There is in Anshutz, however, a painterly freedom, especially in the plein-air oil landscapes, which Eakins never permitted himself, and a lyricism in the watercolors that is similarly alien to Eakins’ sterner temperament. Eakins was no doubt the deeper mind, but Anshutz’s was clearly a happier life, and it shows in the work.
It was not only in his own art, moreover, that Anshutz was more open to the future. His Ironworkers’ Noontime is often said to have influenced the painters of the Ashcan School in the generation following his own–among them, John Sloan, Robert Henri, Everett Shinn and William Glackens, all of whom were Anshutz’s students at the Pennsylvania Academy. So were Charles Demuth and Charles Sheeler, the masters of Precisionism who are said to have been influenced by those smokestacks in the background of Ironworkers’ Noontime . Be that as it may, Anshutz was obviously the kind of teacher who encouraged his students to pursue the kind of artistic independence that he won for himself after his break with Eakins.
But how are we to reconcile Anshutz’s homage to the industrial scene in Ironworkers , his most famous painting, with his much longer preoccupation with Arcadian subjects? It’s been some years since I last saw Ironworkers , but in studying the reproduction of it in the catalog of the current exhibition, I have come away with the impression that we may have been misunderstanding this painting. Thinking about it now in the context of his paintings of women, children and landscapes, it occurs to me that Ironworkers , too, treats its principal subjects–these manly proletarians striking balletic poses in the noonday sun–as an Arcadian idyll.

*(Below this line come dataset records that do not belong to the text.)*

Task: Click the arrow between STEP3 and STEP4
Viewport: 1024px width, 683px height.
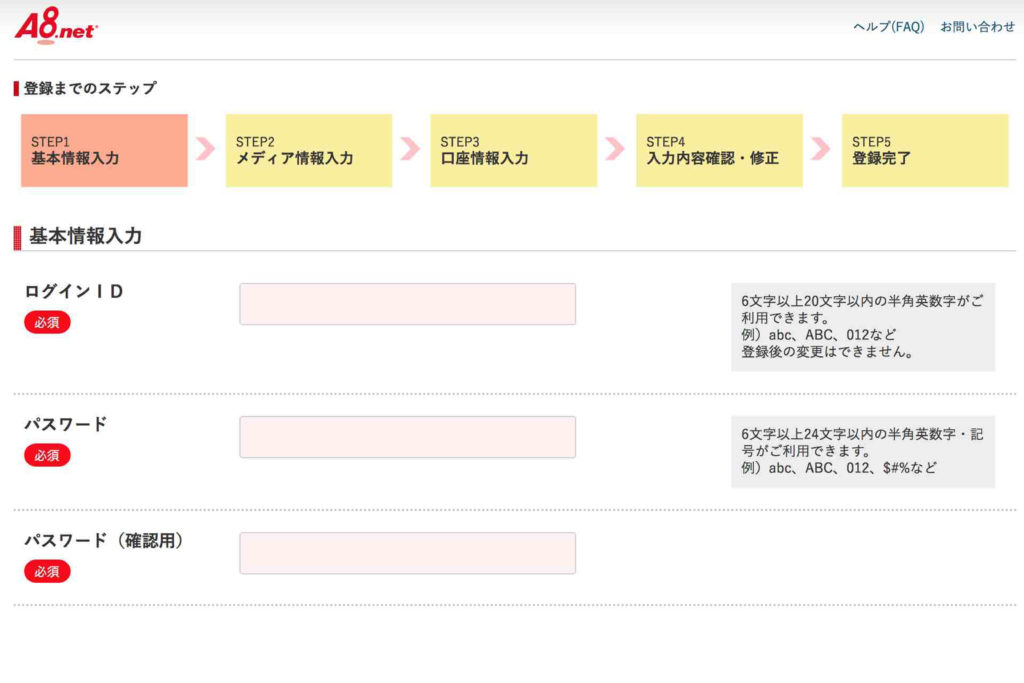Action: (615, 149)
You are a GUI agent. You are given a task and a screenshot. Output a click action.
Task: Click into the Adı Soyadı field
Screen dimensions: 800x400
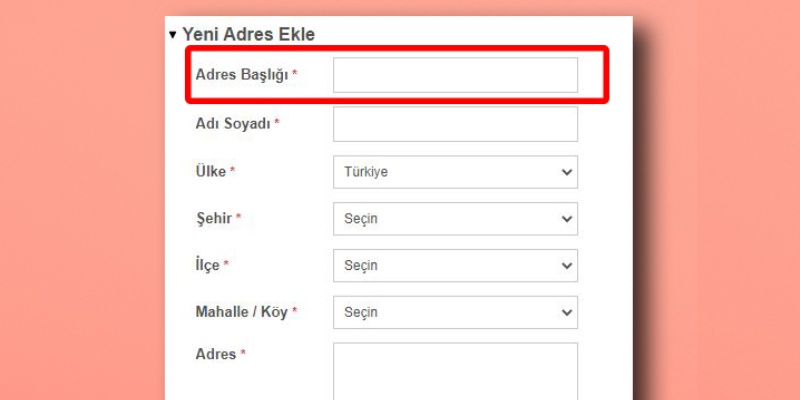click(455, 124)
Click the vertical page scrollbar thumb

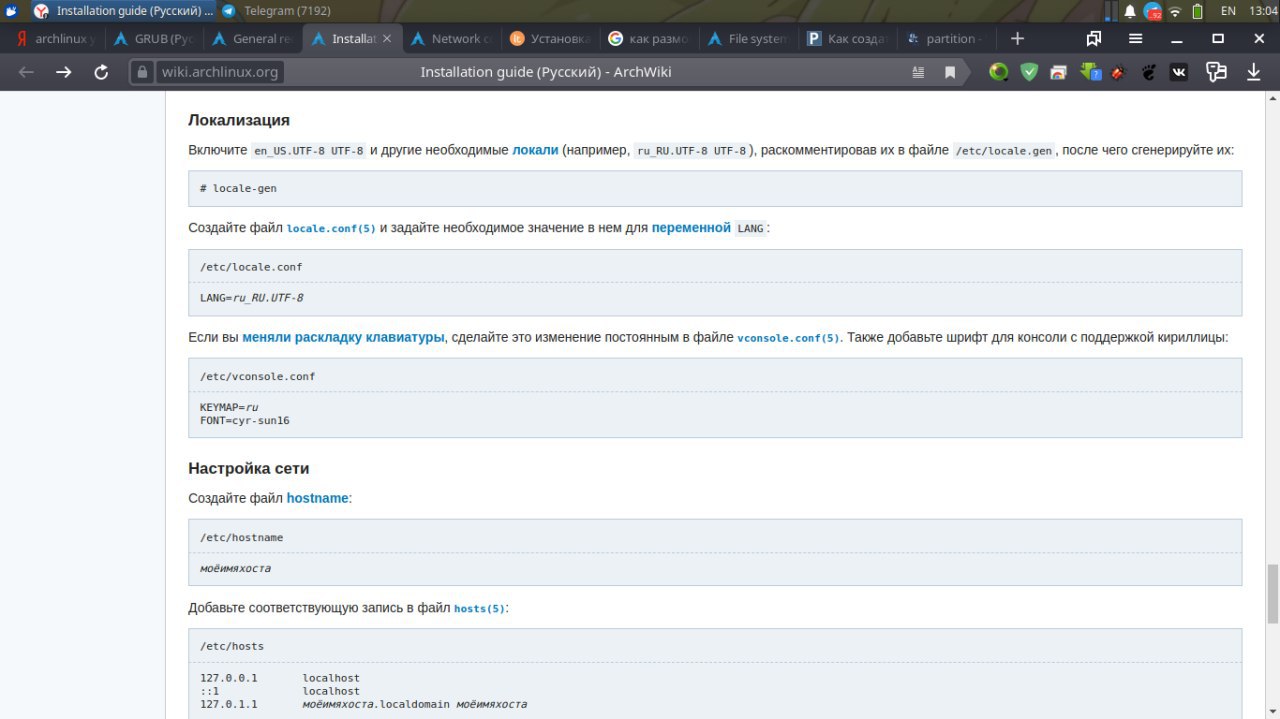pos(1272,593)
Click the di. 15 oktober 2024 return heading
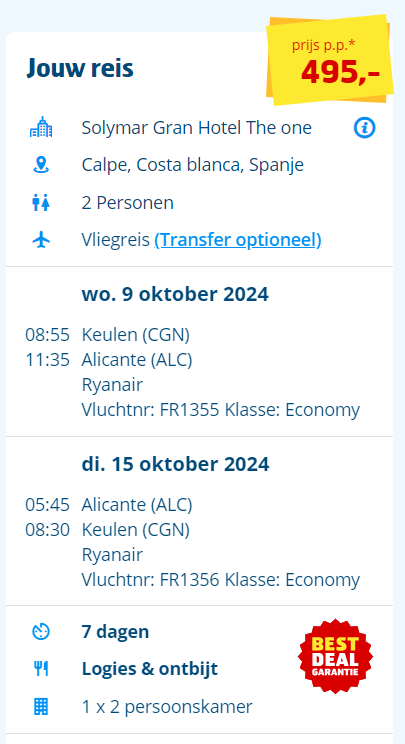Screen dimensions: 405x744 point(175,464)
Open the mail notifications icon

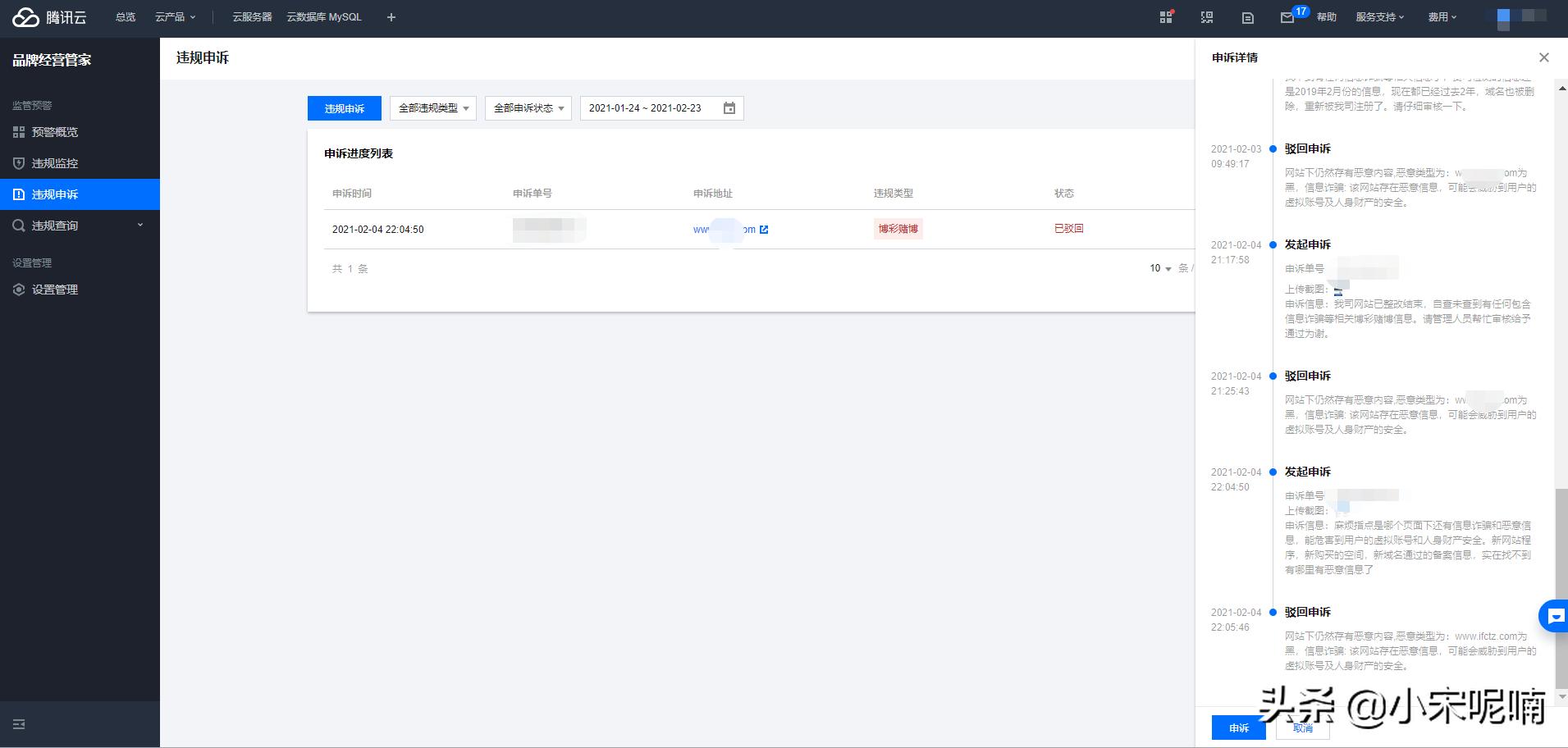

If we compare Ironworkers with a really horrific painting of the industrial scene like Adolf Menzel’s Iron-Rolling Mill (Modern Cyclops) (1875), which will be on view at the National Gallery in Washington this summer, Anshutz’s really is an idyll of some kind. We were not to see anything quite like it in American art until the 1930′s, when the vogue of Social Realism and the W.P.A. mural project produced a great many images of noble workers with beautiful physiques. By the 1930′s, of course, the subject had been radically politicized, while Ironworkers seems to be oblivious to politics of any sort. Yet in retrospect, Anshutz may now be seen to have been a forerunner of the movement that succeeded in sentimentalizing the working class.
Yes, it is a melancholy fate for an artist to be remembered for a single example of his work–but now, perhaps, with this exhibition of Painting Arcadia , we have a quite different understanding of Anshutz. The exhibition remains on view at James Graham & Sons, 1014 Madison Avenue at 78th Street, through June 1.